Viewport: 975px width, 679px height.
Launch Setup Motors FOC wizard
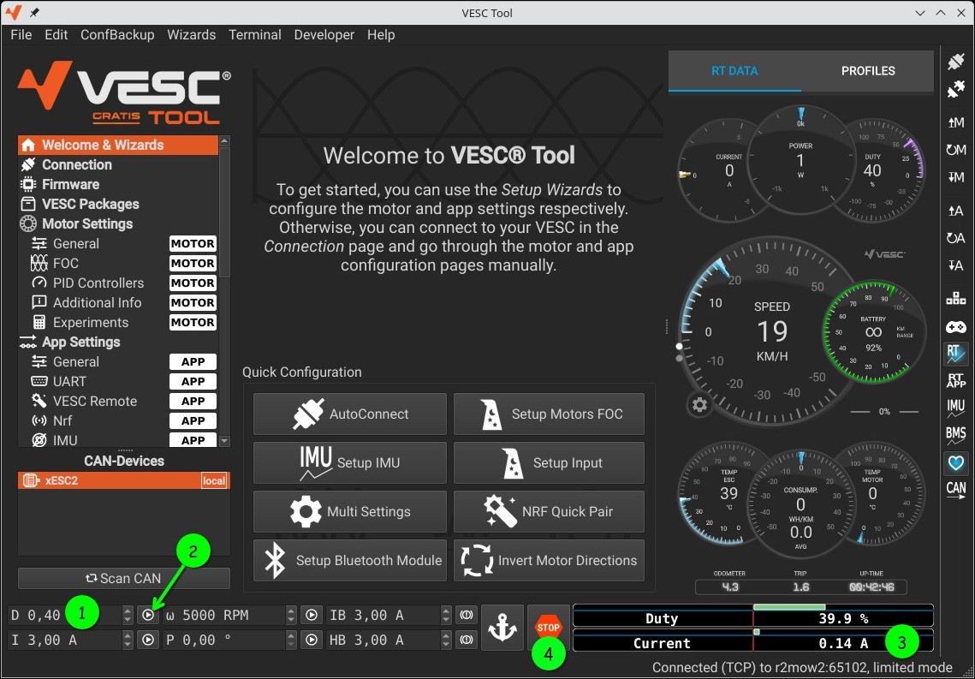(x=549, y=414)
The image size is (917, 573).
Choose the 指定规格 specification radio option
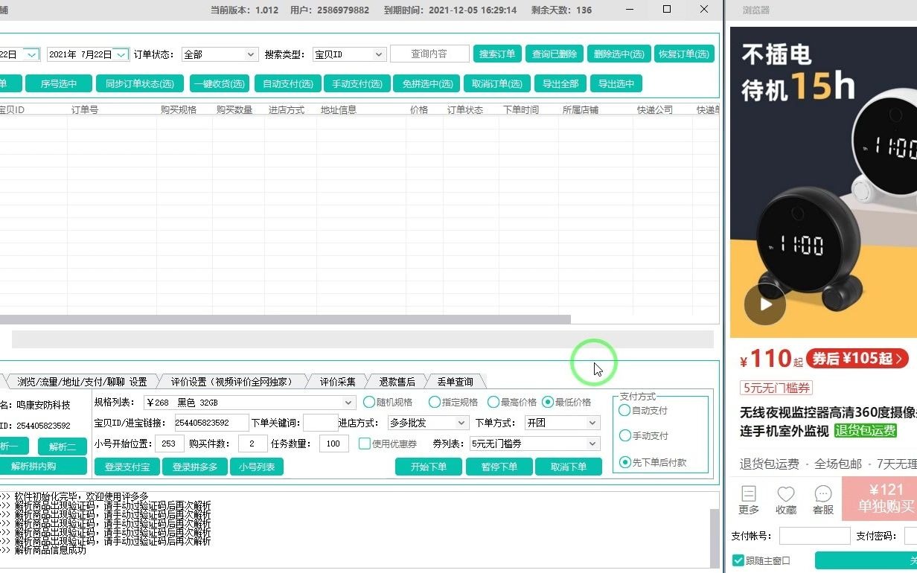click(435, 402)
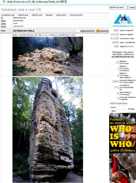Follow the region breadcrumb link
136x183 pixels.
point(3,21)
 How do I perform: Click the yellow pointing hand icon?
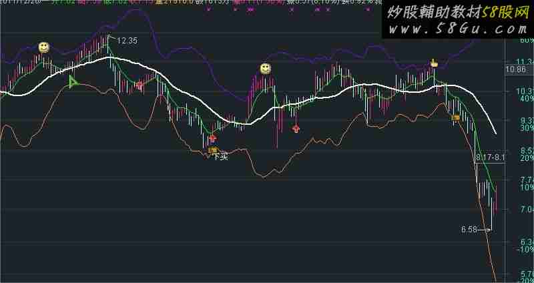tap(433, 63)
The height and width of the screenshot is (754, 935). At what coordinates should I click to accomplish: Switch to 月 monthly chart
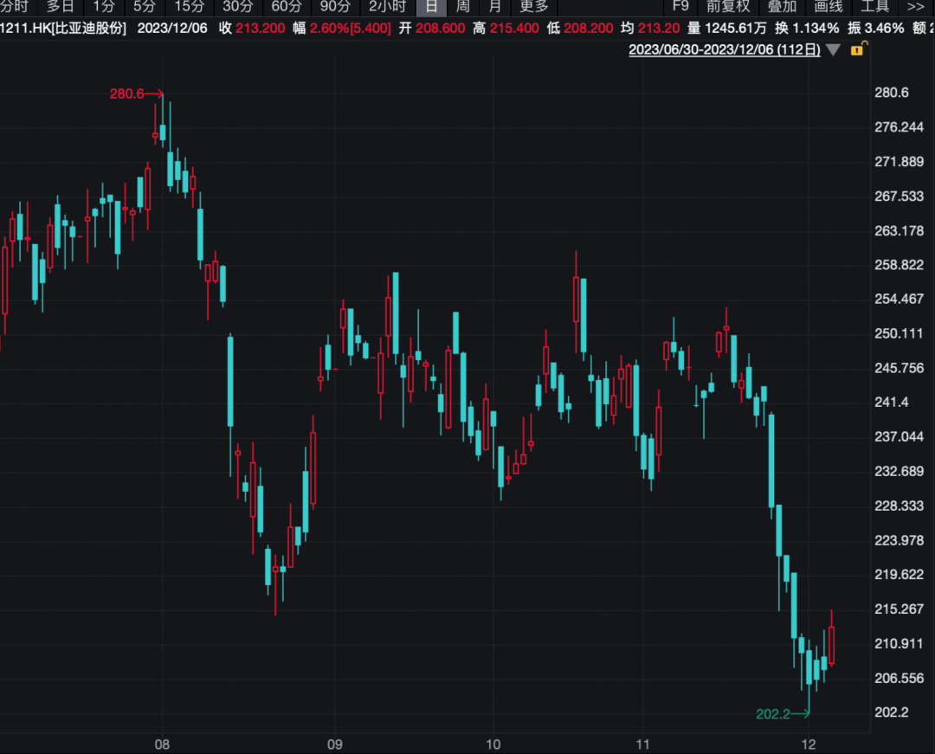point(494,7)
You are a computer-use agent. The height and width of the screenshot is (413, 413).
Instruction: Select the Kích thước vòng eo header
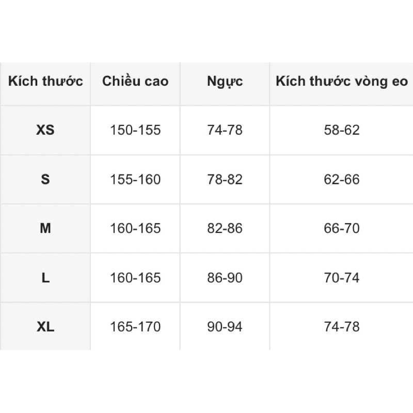point(342,81)
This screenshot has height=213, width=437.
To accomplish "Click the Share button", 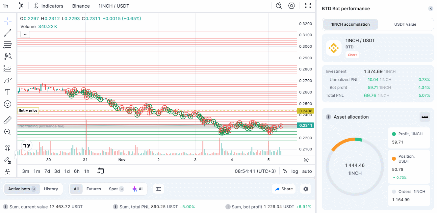I will tap(284, 189).
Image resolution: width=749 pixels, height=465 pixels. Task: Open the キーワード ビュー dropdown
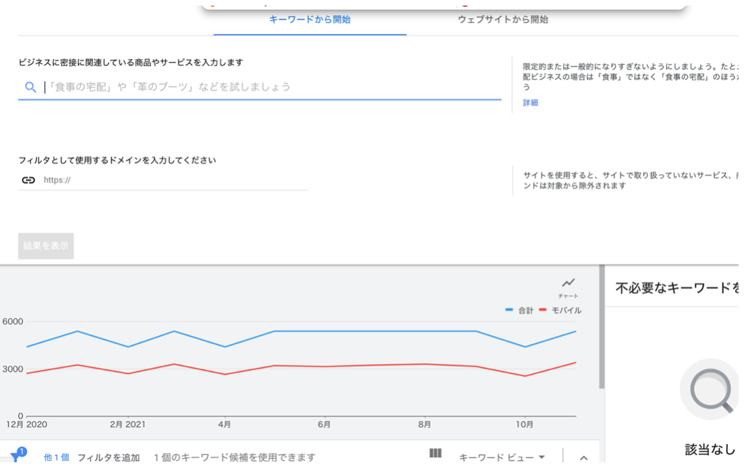pos(502,457)
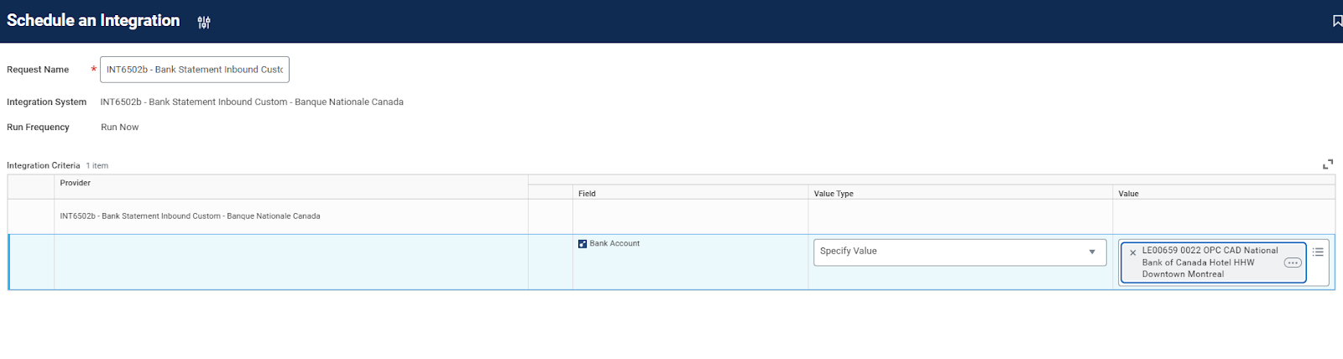Expand the Integration Criteria table to full screen
Image resolution: width=1343 pixels, height=359 pixels.
coord(1327,164)
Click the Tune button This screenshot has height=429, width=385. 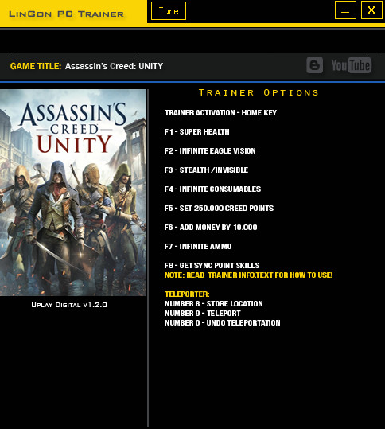169,11
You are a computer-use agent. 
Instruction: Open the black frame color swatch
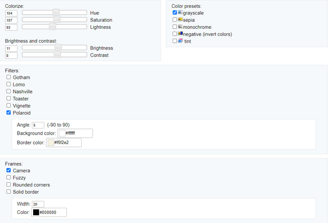coord(36,212)
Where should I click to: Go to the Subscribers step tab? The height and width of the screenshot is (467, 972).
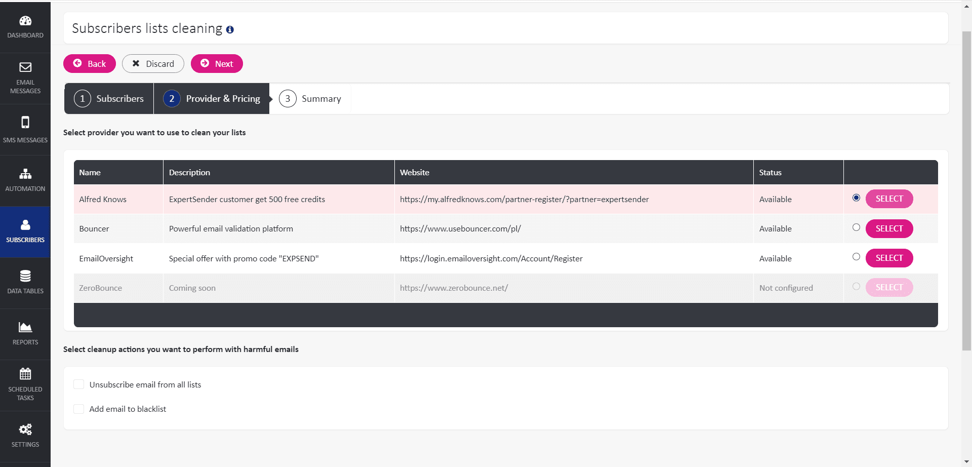coord(109,99)
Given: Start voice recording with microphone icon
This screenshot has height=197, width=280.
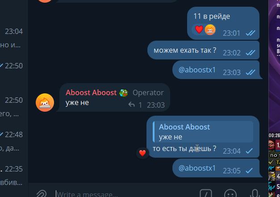Looking at the screenshot, I should click(255, 193).
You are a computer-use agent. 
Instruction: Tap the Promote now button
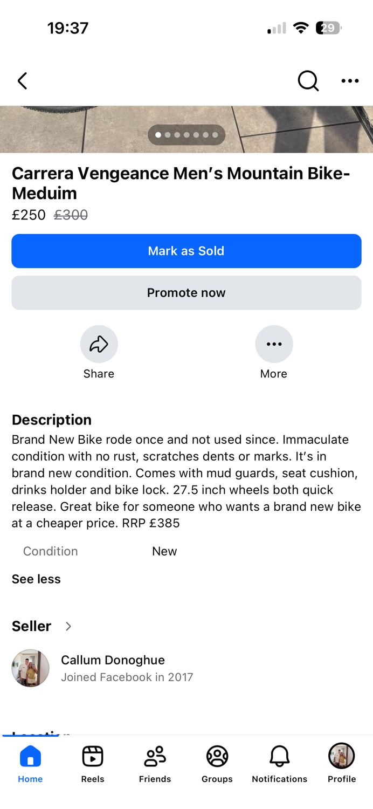[x=187, y=293]
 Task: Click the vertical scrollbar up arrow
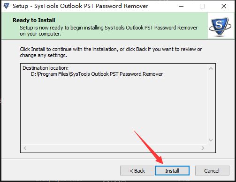(211, 68)
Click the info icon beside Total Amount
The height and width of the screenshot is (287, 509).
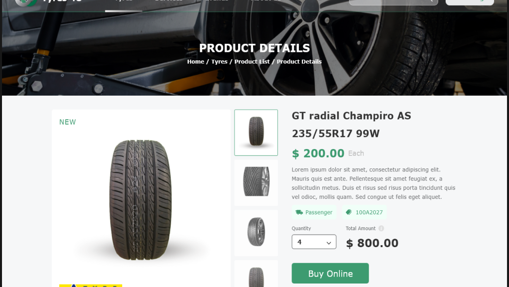[381, 228]
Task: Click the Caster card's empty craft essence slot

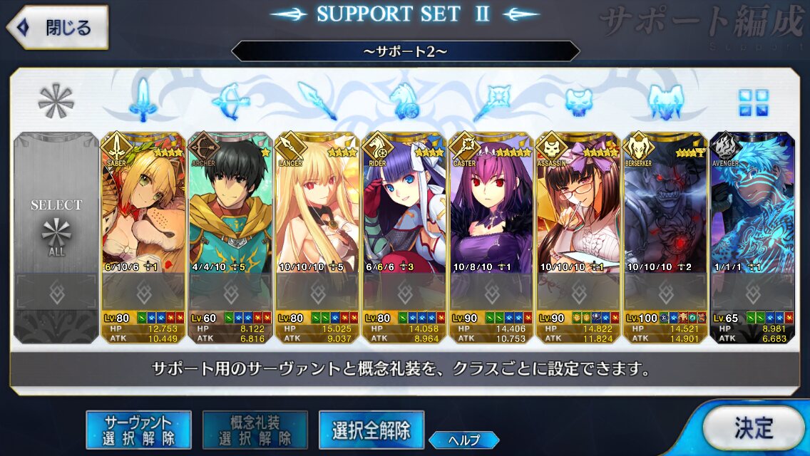Action: pyautogui.click(x=492, y=293)
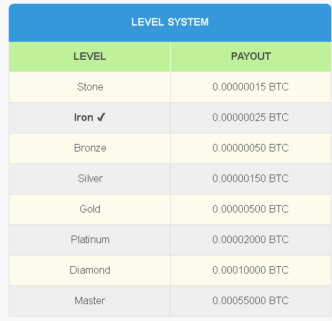Click the checkmark icon next to Iron
Image resolution: width=332 pixels, height=321 pixels.
pyautogui.click(x=101, y=117)
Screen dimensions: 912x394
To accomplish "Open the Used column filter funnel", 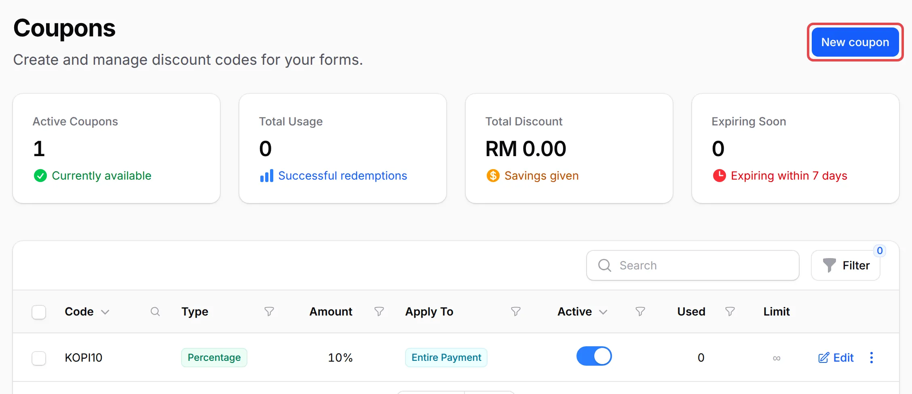I will [730, 311].
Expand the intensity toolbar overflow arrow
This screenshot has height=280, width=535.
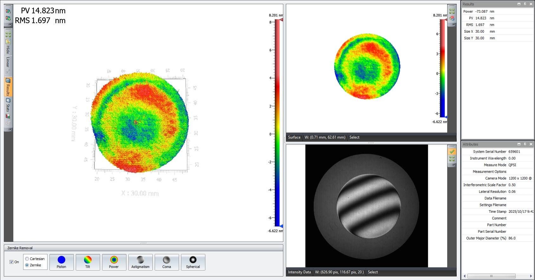point(454,165)
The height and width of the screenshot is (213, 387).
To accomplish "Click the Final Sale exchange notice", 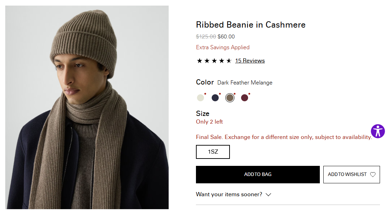I will coord(283,137).
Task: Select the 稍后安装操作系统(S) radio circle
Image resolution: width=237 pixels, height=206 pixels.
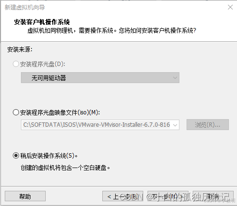Action: pos(16,156)
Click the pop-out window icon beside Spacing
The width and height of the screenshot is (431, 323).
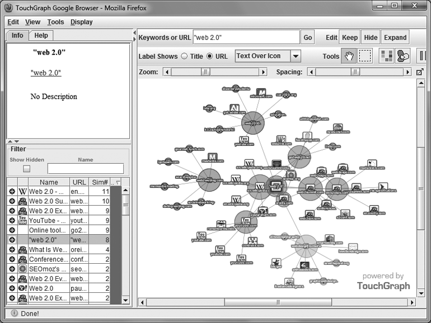click(420, 72)
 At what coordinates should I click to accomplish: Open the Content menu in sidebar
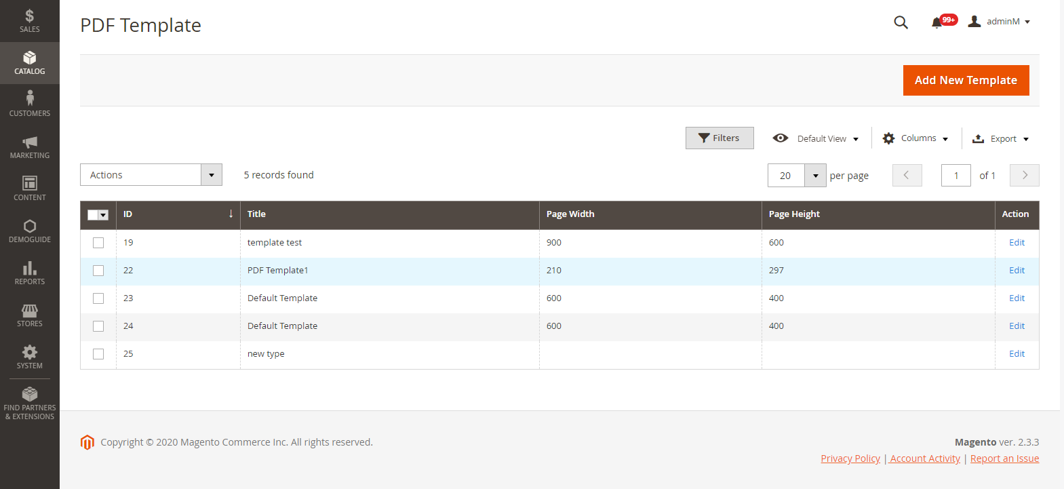[x=29, y=189]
+ + + +
» Your goal
Look through the records and copy every line that has the word "beside".

» Written answer
Click the info icon beside Total Amount
Click the pop-out window icon beside Spacing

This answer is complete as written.